Ah, that makes sense. Well, we already add a grant_type claim to our JWT-based 
access tokens, so I’m in favour of that solution :-)


> On 7 May 2019, at 09:48, Vittorio Bertocci <vitto...@auth0.com> wrote:
> 
> Thanks Neil, one more reason to avoid that.
> TL;DR, 
> The context is the discussion we had pre-IIW about whether sub should be 
> included always or only for tokens issued to ROs. Some exiting 
> implementations rely on that heuristic.
> Turns out that 7519 has language suggesting sub should be there for both 
> tokens issued for the RO and for apps (via client creds, etc).
> We don't want to contradict 7519 but we also want to preserve the ability for 
> a RS to tell whether an AT was issued via RO auth or app auth, hence the 
> discussion. Suggestions ranged from adding a grant_type claim (Vlad made a 
> convincing argument against it), to relying to the client_id==sub heuristic 
> (which i pushed back on) to the introduction of a new claim (name TBD given 
> that sub_type is taken already) that can explicitly declare whether the token 
> has been issued authenticating th RO or via app credentials.
> 
> On Tue, May 7, 2019 at 1:37 AM Neil Madden <neil.mad...@forgerock.com 
> <mailto:neil.mad...@forgerock.com>> wrote:
> I wasn’t at IIW so I may be missing some context.
> 
> There is a potential security issue if the client_id is used as the “sub” for 
> an AT obtained via client_credentials. If the client can register itself with 
> a self-chosen client_id then it may deliberately chose a client_id that 
> matches the user name of a privileged user.
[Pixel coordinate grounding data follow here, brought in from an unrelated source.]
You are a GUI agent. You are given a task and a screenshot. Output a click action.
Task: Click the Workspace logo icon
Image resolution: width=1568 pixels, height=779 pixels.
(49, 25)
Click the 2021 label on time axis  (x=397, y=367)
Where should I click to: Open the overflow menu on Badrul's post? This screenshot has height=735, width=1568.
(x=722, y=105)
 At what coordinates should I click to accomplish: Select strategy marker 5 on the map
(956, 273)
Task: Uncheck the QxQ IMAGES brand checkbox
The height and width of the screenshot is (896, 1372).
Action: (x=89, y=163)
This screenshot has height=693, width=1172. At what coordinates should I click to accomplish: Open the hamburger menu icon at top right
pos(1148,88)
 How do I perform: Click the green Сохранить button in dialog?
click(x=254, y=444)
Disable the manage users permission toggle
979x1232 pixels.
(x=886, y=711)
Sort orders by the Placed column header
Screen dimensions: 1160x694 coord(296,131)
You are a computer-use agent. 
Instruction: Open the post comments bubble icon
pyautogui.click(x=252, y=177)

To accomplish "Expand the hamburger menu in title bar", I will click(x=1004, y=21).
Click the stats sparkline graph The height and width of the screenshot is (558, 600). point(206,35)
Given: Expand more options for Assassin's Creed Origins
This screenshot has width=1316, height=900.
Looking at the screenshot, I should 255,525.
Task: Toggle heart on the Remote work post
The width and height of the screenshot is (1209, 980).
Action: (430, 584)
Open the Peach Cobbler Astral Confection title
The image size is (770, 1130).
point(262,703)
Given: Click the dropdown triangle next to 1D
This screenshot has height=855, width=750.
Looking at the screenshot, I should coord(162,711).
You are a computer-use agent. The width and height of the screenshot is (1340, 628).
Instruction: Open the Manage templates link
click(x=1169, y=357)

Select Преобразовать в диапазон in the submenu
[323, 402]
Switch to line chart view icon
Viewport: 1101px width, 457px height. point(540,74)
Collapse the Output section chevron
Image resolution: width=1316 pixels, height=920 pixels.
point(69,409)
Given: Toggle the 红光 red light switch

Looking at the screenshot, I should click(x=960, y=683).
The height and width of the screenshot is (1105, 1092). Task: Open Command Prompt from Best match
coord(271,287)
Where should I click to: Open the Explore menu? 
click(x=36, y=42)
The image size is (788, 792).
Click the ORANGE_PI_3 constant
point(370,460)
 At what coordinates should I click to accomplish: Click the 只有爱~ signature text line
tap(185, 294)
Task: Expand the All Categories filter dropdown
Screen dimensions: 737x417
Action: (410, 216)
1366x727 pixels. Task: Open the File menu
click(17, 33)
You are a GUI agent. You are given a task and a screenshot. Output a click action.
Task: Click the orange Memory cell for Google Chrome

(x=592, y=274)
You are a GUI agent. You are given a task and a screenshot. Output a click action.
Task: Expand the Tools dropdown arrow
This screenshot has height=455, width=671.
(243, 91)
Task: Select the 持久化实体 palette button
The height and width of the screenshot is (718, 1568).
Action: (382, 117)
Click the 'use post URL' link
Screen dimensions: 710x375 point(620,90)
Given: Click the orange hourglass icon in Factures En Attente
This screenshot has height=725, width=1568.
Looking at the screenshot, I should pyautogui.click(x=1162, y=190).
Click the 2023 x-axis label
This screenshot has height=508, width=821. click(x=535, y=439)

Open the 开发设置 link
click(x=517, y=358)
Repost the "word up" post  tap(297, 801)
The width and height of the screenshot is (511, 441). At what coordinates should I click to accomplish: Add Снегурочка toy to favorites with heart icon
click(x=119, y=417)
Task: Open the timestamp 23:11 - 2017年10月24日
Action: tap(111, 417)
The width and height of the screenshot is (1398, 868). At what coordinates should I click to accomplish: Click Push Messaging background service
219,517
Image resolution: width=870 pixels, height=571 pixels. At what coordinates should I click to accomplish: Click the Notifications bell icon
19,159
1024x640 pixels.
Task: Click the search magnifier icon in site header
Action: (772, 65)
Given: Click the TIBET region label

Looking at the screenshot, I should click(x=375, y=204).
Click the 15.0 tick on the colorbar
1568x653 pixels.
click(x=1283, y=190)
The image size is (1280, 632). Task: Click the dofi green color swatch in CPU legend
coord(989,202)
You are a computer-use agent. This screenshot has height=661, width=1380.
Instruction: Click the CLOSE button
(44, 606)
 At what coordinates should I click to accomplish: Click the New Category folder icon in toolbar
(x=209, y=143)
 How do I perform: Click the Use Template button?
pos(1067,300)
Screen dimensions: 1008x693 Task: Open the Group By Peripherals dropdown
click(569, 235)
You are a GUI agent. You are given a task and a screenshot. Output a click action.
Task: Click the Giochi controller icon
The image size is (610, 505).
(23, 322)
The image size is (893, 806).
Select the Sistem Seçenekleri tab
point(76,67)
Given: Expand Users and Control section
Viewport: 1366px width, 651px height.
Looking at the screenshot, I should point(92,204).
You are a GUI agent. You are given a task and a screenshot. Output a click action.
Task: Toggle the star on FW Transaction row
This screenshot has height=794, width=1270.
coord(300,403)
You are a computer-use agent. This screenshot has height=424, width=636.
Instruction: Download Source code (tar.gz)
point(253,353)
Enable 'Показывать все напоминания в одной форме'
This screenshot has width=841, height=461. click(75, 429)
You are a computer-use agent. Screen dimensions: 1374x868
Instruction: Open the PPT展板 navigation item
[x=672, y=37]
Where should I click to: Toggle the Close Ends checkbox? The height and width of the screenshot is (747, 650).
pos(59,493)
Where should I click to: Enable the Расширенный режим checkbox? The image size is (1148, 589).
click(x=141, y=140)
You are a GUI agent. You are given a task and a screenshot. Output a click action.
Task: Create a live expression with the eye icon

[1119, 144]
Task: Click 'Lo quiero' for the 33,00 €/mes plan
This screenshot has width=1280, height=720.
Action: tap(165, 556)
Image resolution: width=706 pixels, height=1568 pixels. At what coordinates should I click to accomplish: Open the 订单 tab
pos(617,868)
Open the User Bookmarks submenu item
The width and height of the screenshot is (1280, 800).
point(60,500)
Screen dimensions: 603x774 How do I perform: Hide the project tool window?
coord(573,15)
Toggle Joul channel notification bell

An RS that just blindly looks at 
> the “sub” claim may then erroneously let the client perform privileged 
> actions.
> 
> Is this the context of the discussion?
> 
> Given that there are a lot of RSes in existence, many of which are probably 
> just looking at the “sub” claim to identify the resource owner, I think the 
> onus is on the AS to ensure that no such ambiguity can arise in the first 
> place by ensuring that the space of “sub” values for client credentials is 
> disjoint with the space for genuine users or by disallowing the 
> client_credentials grant altogether.
> 
> This issue already arises in token introspection though, so maybe ought to be 
> mentioned in the OAuth security topics draft rather than specific to the JWT 
> AT draft?
> 
> — Neil
> 
>> On 6 May 2019, at 18:32, Vittorio Bertocci 
>> <Vittorio=40auth0....@dmarc.ietf.org 
>> <mailto:Vittorio=40auth0....@dmarc.ietf.org>> wrote:
>> 
>> Hi all,
>> thanks for your patience during this month long hiatus, and thanks for the 
>> comments.
>> Last week at IIW I had the opportunity to discuss this with many of the 
>> people on the list. Here's a summary of where the discussion landaed on the 
>> subject of the sub (pun intended).
>> 
>> - It seems that RFC 7519 has pretty clear language on the use of sub- I 
>> didn't check it back when we started the discussion. I do agree with the 
>> people saying that we shouldn't violate existing specifications, hence it 
>> looks like we do need to have sub also in the case in which we have app-only 
>> tokens carrying claims about the app itself. I understand this will cause 
>> some implementation to break, but unfortunately that's intrinsic in the 
>> process of coming up with a common approach and standards compliance is 
>> probably one of the strongest reasons to tolerate that.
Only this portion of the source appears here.